TEXT FOR ANALYSIS: Begin
Joseph D. Boyd (GSESP50, 55), 84, Deerfield, Ill, Oct. 25. Mr. Boyd was a lifelong advocate for scholarship and education. From 1955 to 1961 Mr. Boyd served as Northwestern’s dean of men, offering advice to organizations of male students and maintaining contact with the officers of fraternities, among other responsibilities. When he left the University, he became executive director of the Illinois State Scholarship Commission, serving from 1961 to 1980. He also served as a director of the School of Education and Social Policy alumni association. He received a Northwestern Alumni Association Service Award in 1976 and a Merit Award in 1980. Mr. Boyd is survived by his wife, Cynthia Reiley Boyd (SESP55); a daughter, Jane; sons Craig Boyd (KSM87) and Mike; 12 grandchildren; and sisters-in-law Mary Reiley Walsh (SESP61) and Nancy Reiley Yarbrough Beebe (EB53).
Barbara A. Caulfield (SESP69, L72), 62, San Francisco, Nov. 9. A trailblazing attorney, judge and professor, Ms. Caulfield was a pioneer even at Northwestern. She served as the first female president of the Northwestern Student Senate when she took over for Ellis Pines (C70) in 1967–68. During her administration Ms. Caulfield called for changes to parietal hours and pushed for a partnership with the Northwestern Alumni Association to secure funds for a new student center. She also was voted May Queen in 1969.
After law school Ms. Caulfield taught at Northwestern in the 1970s and later at the University of Oregon and the University of California’s Hastings College of Law, where she also served as dean for academic affairs.
In 1991 President George H.W. Bush appointed Ms. Caulfield to the bench as a U.S. district judge in Northern California. During her tenure she presided over the contentious extradition hearing for Jimmy Smyth, an Irish nationalist and jail escapee who had been accused and convicted of attempted murder in Britain. Ms. Caulfield denied extradition, a decision that was overturned on appeal, but Smyth was later released by the British government.
Ms. Caulfield gave up her lifetime post on the bench in 1994 and returned to private law practice to help provide care for an autistic daughter.
TEXT FOR ANALYSIS: End
▶ EXERCISE SET
(A) Return everything in the alumni obituaries from "In 1991 President" down to "the British government.".
(B) In the alumni obituaries, what post did Joseph D. Boyd hold at Northwestern from 1955 to 1961?
(C) Extend the alumni obituaries, picking up after their final sentence.
The material after the alumni obituaries has no role in any of this.
EXERCISE DATA: Begin
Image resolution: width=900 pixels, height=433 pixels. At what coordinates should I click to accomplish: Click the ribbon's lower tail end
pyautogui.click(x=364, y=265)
EXERCISE DATA: End
▶ ACTIVITY ANSWERS
(A)
In 1991 President George H.W. Bush appointed Ms. Caulfield to the bench as a U.S. district judge in Northern California. During her tenure she presided over the contentious extradition hearing for Jimmy Smyth, an Irish nationalist and jail escapee who had been accused and convicted of attempted murder in Britain. Ms. Caulfield denied extradition, a decision that was overturned on appeal, but Smyth was later released by the British government.

(B) Dean of men.

(C)
An expert in intellectual property law for pharmaceutical and biotechnology companies, Ms. Caulfield was named to the Daily Journal ’s Top Women Litigators list in 2009 and 2010. A partner with Kaye Scholer in Menlo Park, Calif., she also served as general counsel for the genomics company Affymetric Inc. Throughout her career she represented prestigious clients that included Apple, Microsoft and Mobil Oil. A former Council of One Hundred member, reunion committee volunteer and law board member, Ms. Caulfield received a 2009 Northwestern Alumni Association Merit Award.
Alfred Balk, (J52, GJ53), 80, Huntley, Ill., Nov. 25. A longtime reporter, editor, author and educator, Mr. Balk became known in the journalism world after refusing to disclose the name of a confidential source for his Saturday Evening Post story on segregated housing. A homeowners association sued him to compel disclosure of the source’s identity, but a federal court upheld Mr. Balk’s use of a confidential source. In addition to the Saturday Evening Post, where he later served as an editor, Mr. Balk wrote for the New York Times Magazine and Harper’s. He also served as editor of the Columbia Journalism Review and founding editor of the World Press Review. Mr. Balk received a Northwestern Alumni Association Merit Award in 1984. He is survived by his wife, Phyllis; daughters Laraine and Diane Balk Palguta (J80); a sister, Virginia; and two grandchildren.
Andrew B. Cvercko (McC62), 73, Rolling Meadows, Ill., Dec. 3. A three-year starter on the offensive and defensive lines for Northwestern and a true scholar-athlete, Mr. Cvercko was the first Wildcat football player to be honored as both an All-American and Academic All-American in the same season, in 1958. After graduation Mr. Cvercko was drafted in the fifth round and went on to play for Vince Lombardi’s Green Bay Packers. Mr. Cvercko later worked as an engineer at Motorola and researched nuclear magnetic resonance at Argonne National Laboratories. He was inducted into the Northwestern Athletic Hall of Fame in 2000, alongside his brother Jack Cvercko (SESP65). Andy Cvercko is survived by his children, Catherine, Charles, Margaret and Susan; eight grandchildren; and brothers Jack and Michael.
Arthur Holch Jr. (GJ46), 86, Greenwich, Conn., Sept. 23. An Emmy-winning television documentarian, Mr. Holch chronicled stories of race relations, Nazism and Communism. He won an Emmy in 1992 for Heil Hitler! Confessions of a Hitler Youth. He also received an Emmy nomination for his 1961 documentary Walk in My Shoes, about the experiences of African Americans and the civil rights movement. Mr. Holch also wrote, produced and directed two documentaries on life in Communist countries. Mr. Holch is survived by his wife Ellen; three sons, Gregory, Christopher and Jeremy; four daughters, Hilary, Milissa, Meredith and Allegra; and seven grandchildren.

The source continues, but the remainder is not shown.